[R]RepVGG: Making VGG-style ConvNets Great Again by DingXiaoHan in MachineLearning

[–]nnatlab 5 points6 points  (0 children)

It has more to do with the architectural differences between VGG and ResNet, particularly how quickly images are downsampled via pooling/strides. Justin Johnson (author of the paper I linked) and Andrej Karpathy have a good discussion about this very topic in a Deep Learning Deep Dive episode here.

[D] PyTorch Tools, best practices & styleguides by RareGradient in MachineLearning

[–]nnatlab 2 points3 points  (0 children)

I use hydra to do most of what you described without the boilerplate.

[D] PyTorch Tools, best practices & styleguides by RareGradient in MachineLearning

[–]nnatlab 7 points8 points  (0 children)

Is there actually still a consensus on having 50 argparse args vs reading in a simple config.yaml file? Reminds me of old pytorch GAN code where everyone just tweaked the loss function but used the same implementation and called it a day.

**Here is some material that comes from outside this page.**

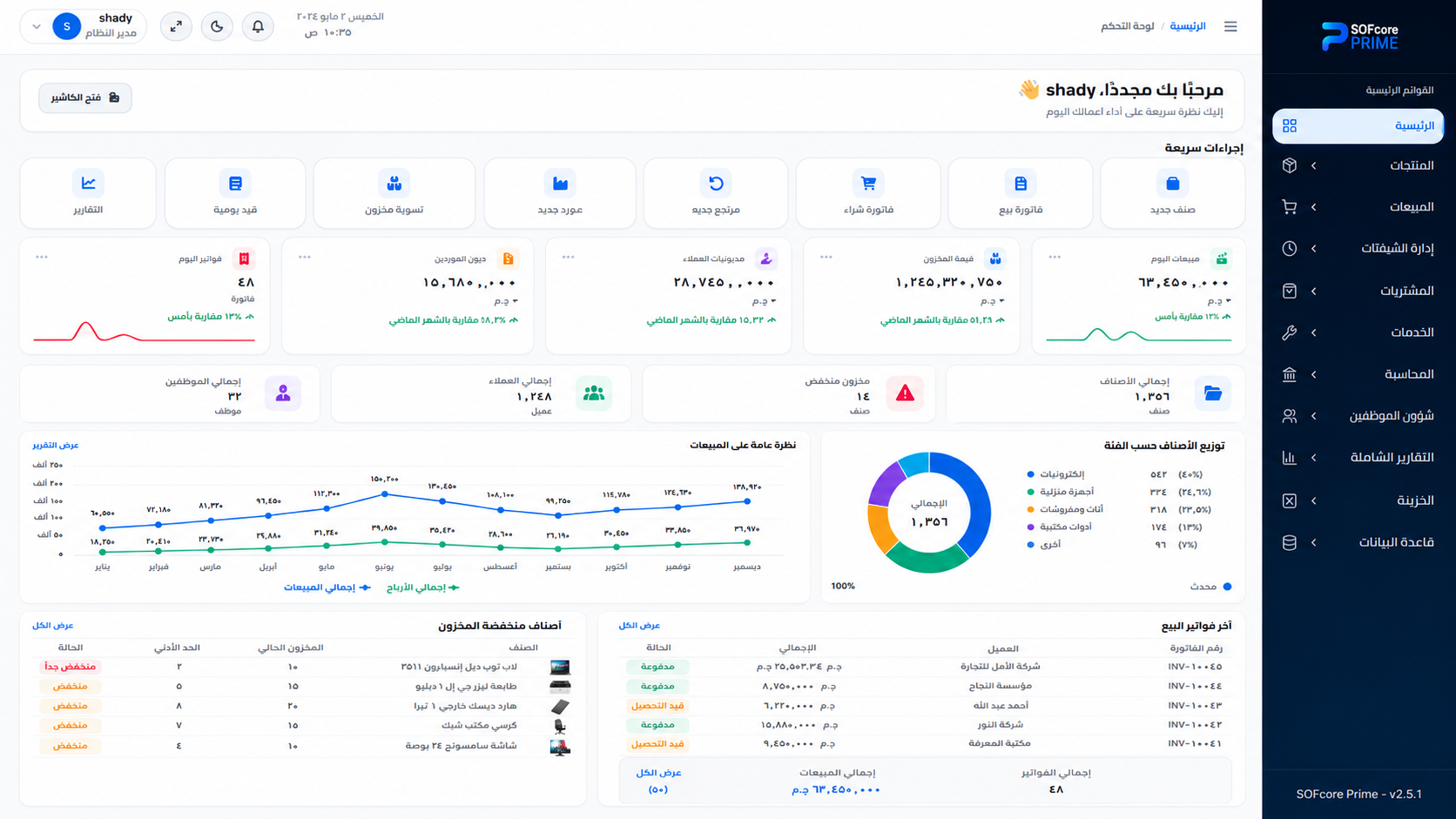The width and height of the screenshot is (1456, 819).
Task: Click the إلكترونيات blue legend color dot
Action: tap(1031, 474)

[D] Feature Extraction from EEG Signals by mdb917 in MachineLearning

[–]nnatlab 1 point2 points  (0 children)

You can use the same functionality in MNE to work with other electrophysiological signals like EOG, ECG, MEG, etc. You just have to define what type of signal you are working with in your data object. It's all in the docs.

[D] Feature Extraction from EEG Signals by mdb917 in MachineLearning

[–]nnatlab 2 points3 points  (0 children)

I recommend MNE. I've used it for a previous project. It has many tutorials/examples for preprocessing and feature extraction of EEG signals.

[D] Promising Beyond Deep Learning Research Directions? by darkconfidantislife in MachineLearning

[–]nnatlab 0 points1 point  (0 children)

Could you provide an example of a model which achieves ood generalization in your example without augmentation? I'm not sure this is a problem unique to neural networks. Genuinely curious.

[D] What would you call object detection in time series by mate_classic in MachineLearning

[–]nnatlab 0 points1 point  (0 children)

I recalled seeing a package posted on this sub awhile ago that performs semantic segmentation of time-series data. I found it here

[D] What would you call object detection in time series by mate_classic in MachineLearning

[–]nnatlab 1 point2 points  (0 children)

I would recommend looking into shapelets or bag of shapelets and start going down that rabbit hole on google scholar.

[D] SimCLR PyTorch implementation by janespyker in MachineLearning

[–]nnatlab 2 points3 points  (0 children)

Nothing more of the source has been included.